The abovesaid analysis offers a key to interpreting the underlying drivers and challenges of the Latin American energy transition. As claimed by Stanley (2020), indeed, when countries’ global insertion relates to the exploitation of non-renewable resources, their economies are exposed to, simultaneously, saving and fiscal external gaps impinging on the capacity, policy space, and funds available to diversify the economy. Although both individual and concerted efforts toward a green fiscal reform to tax CO2 emissions have been documented, for instance, in Chile, Colombia, and Mexico, the implementation of such adjustments nonetheless requires favourable political conditions, as well as adequate sequencing and compensation schemes that may vary substantially throughout the region (Jakob et al., 2019). This especially applies to economies that depend on extractive industries for exports and fiscal revenues, with significant implications beyond energy policy targets: the employment of fiscal resources to support said sectors can erode a government’s ability to generate the requisite revenue to fund other public services and investments, thereby exerting a distortive effect in the direction of fossil-fuel energy sources locking in carbon-intensive assets, ultimately limiting prospects of rapid uptake of less carbon-intensive technologies (Elgouacem et al., 2019).

Figure 2. Oil rents as a percentage of GDP, selected Latin American economies, 2000-2020.

*The most recent figure available for Venezuela is from 2014.

Source: own elaboration on data from World Bank.

At the same time, these economies are exposed to the risk of stranded assets or the problem of premature abandonment (Semieniuk et al., 2020).

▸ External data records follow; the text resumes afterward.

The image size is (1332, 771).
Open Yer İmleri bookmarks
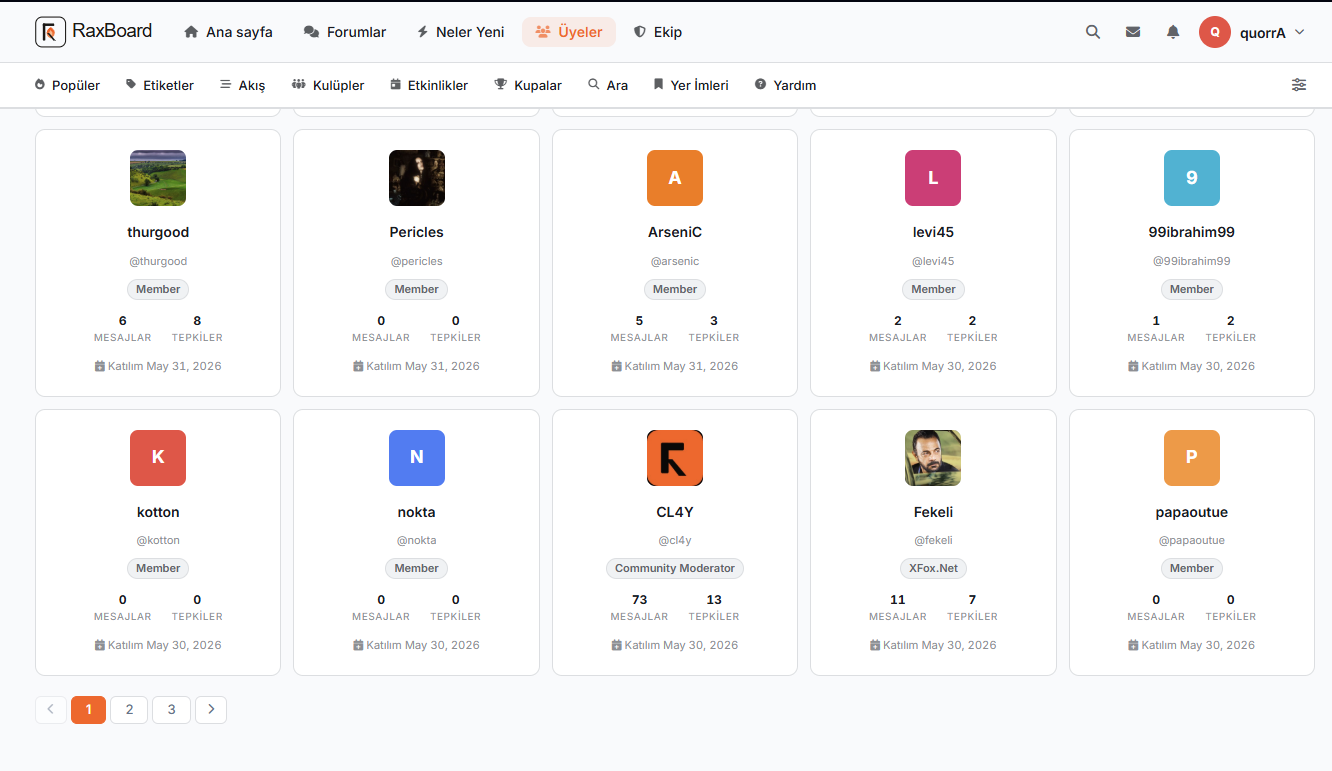[691, 85]
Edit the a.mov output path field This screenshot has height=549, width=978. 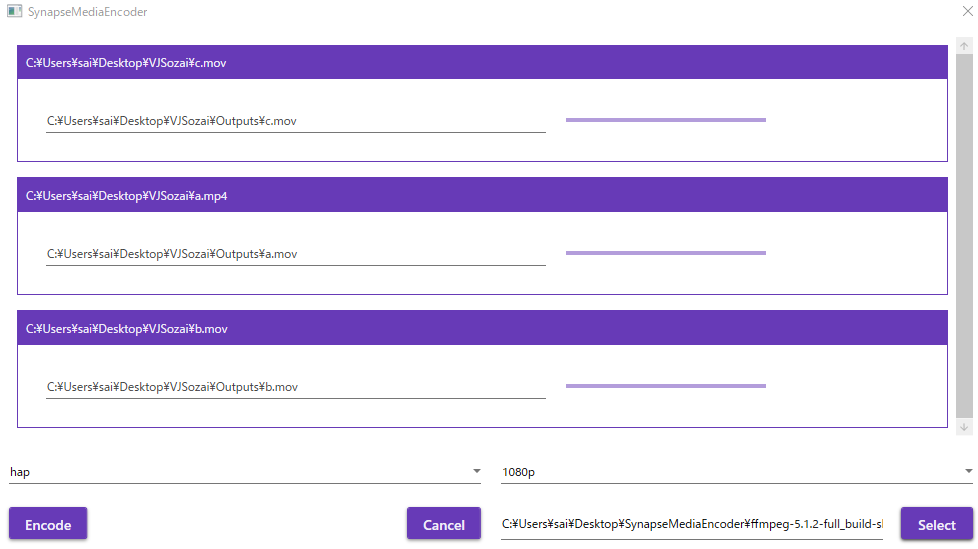[x=295, y=254]
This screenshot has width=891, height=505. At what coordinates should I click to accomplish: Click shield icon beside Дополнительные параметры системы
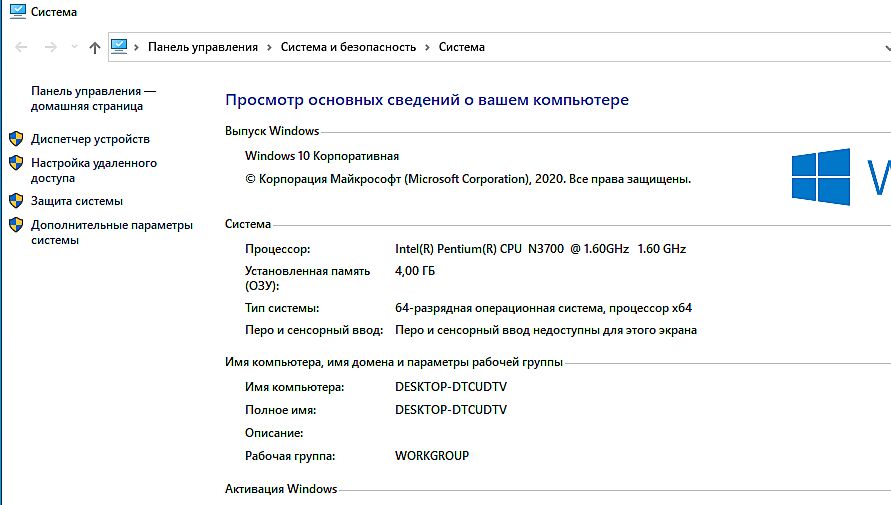pos(16,225)
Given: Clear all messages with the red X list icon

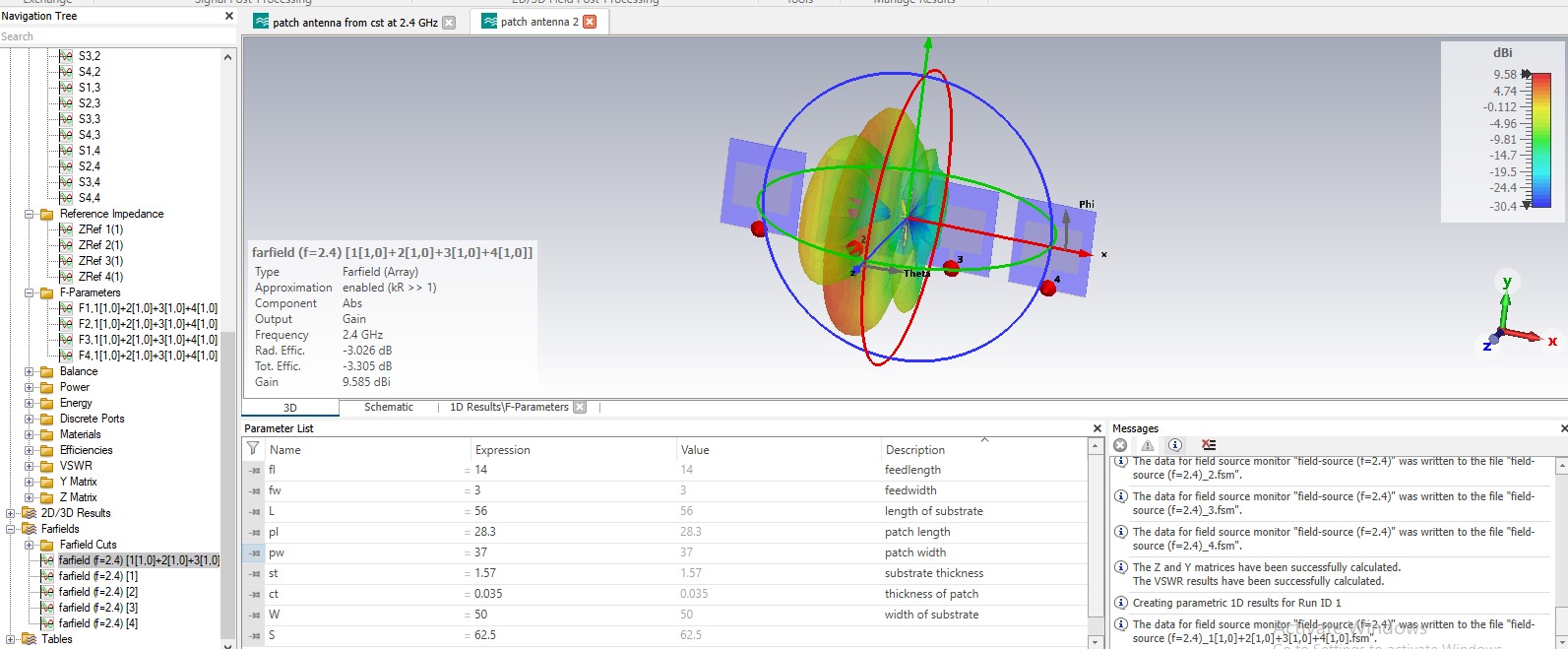Looking at the screenshot, I should point(1209,445).
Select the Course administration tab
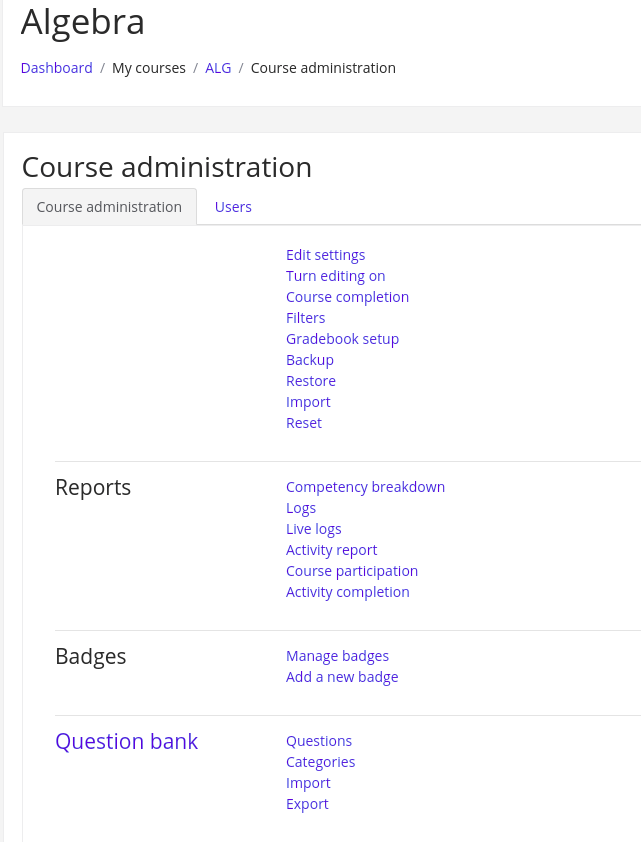 (109, 207)
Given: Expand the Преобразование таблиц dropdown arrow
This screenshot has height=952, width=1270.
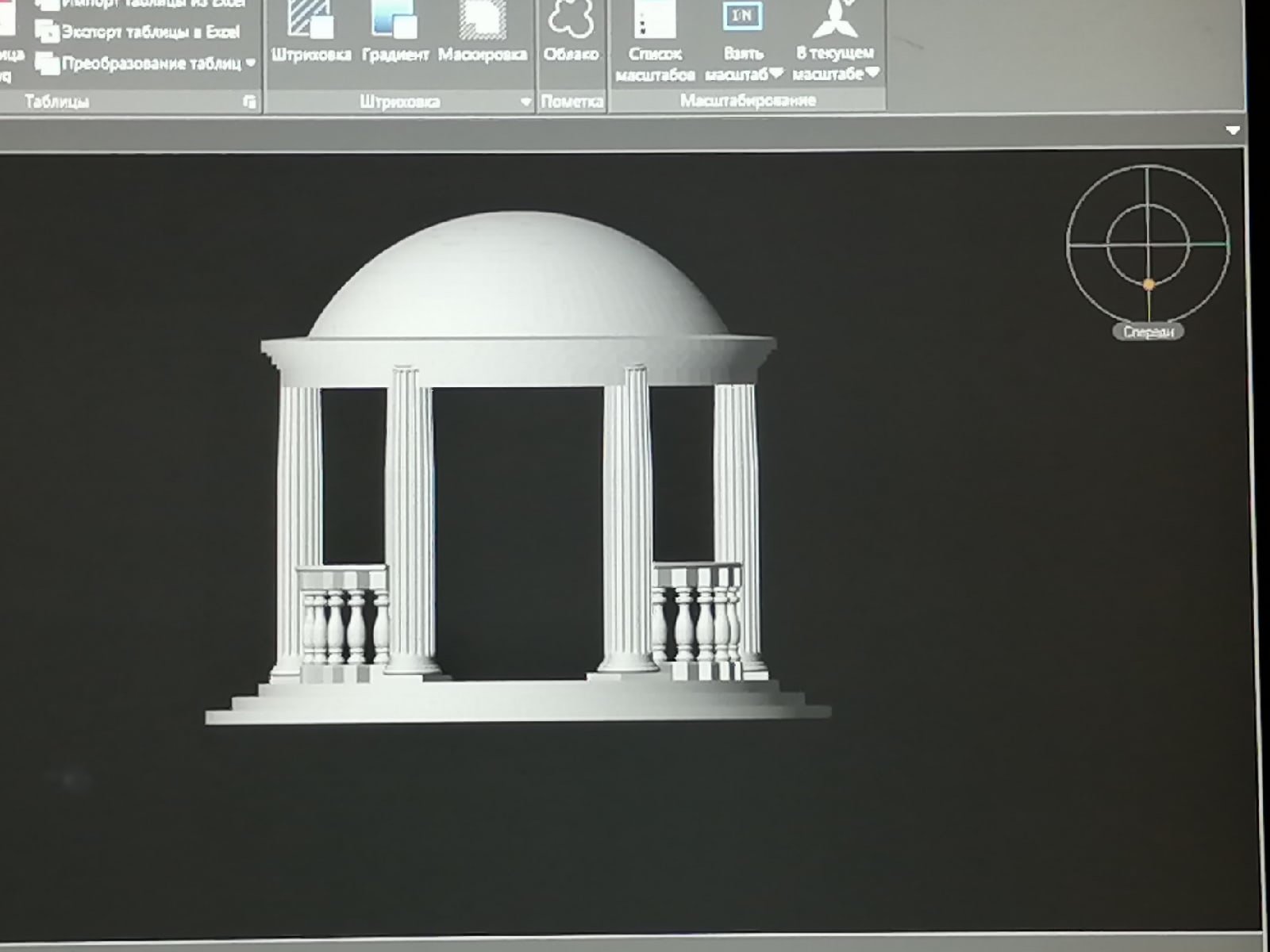Looking at the screenshot, I should (251, 63).
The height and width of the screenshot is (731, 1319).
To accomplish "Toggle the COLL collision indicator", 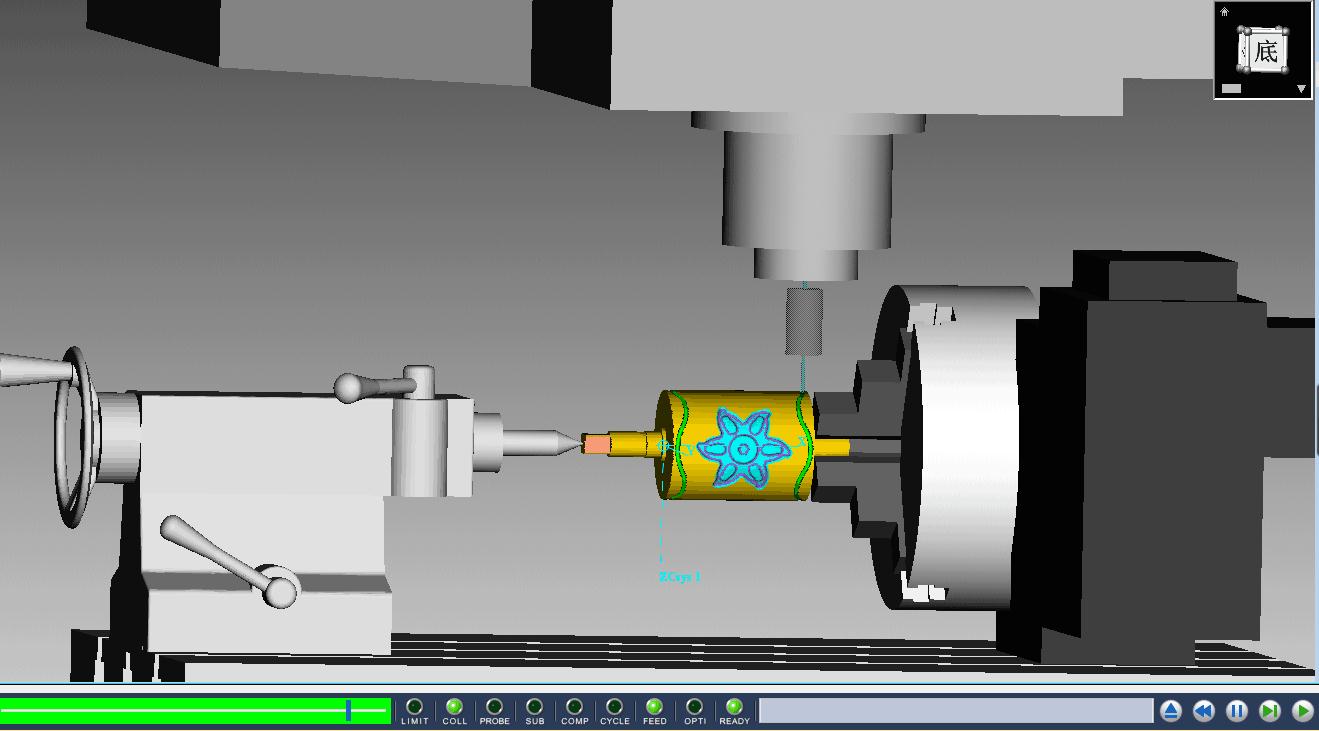I will coord(454,707).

Regulatory, technological, and societal changes linked with the energy transition may determine an abrupt loss of competitiveness of high-carbon industries, hence hindering these assets’ ability to earn an economic return before the end of their economic life. Stranded assets in the oil and gas industry include, amongst others, resources, exploration and development assets, production and processing facilities, and distribution infrastructure (Carbon Tracker Initiative, 2017). According to Solano-Rodríguez et. al (2019), “66-81% of 3P oil reserves in Latin America will remain unused by 2035, and stringent global climate action could reduce fiscal revenues to $1.3-2.6 trillion compared to $2.7-6.8 trillion if reserves were strongly exploited.” This phenomenon is of the utmost importance not only for leading oil-producing countries like Brazil, Mexico, and Venezuela but also for those that rely on energy-intensive industries, particularly mining. For example, in 2020, electrical energy consumption in copper mining in Chile amounted to 24.960 GWh or 35% of the total national electricity consumption (Consejo Minero, 2022). The availability of cheap energy is thus essential for the mining industry to remain competitive which, considering that Chile is a net importer of hydrocarbons, represents a major driver of power matrix diversification through electrical projects based on Non-Conventional Renewable Energies and the strengthening of traditional sources such as hydro and biomass to guarantee the security of the energy supply (Zamorano, 2022).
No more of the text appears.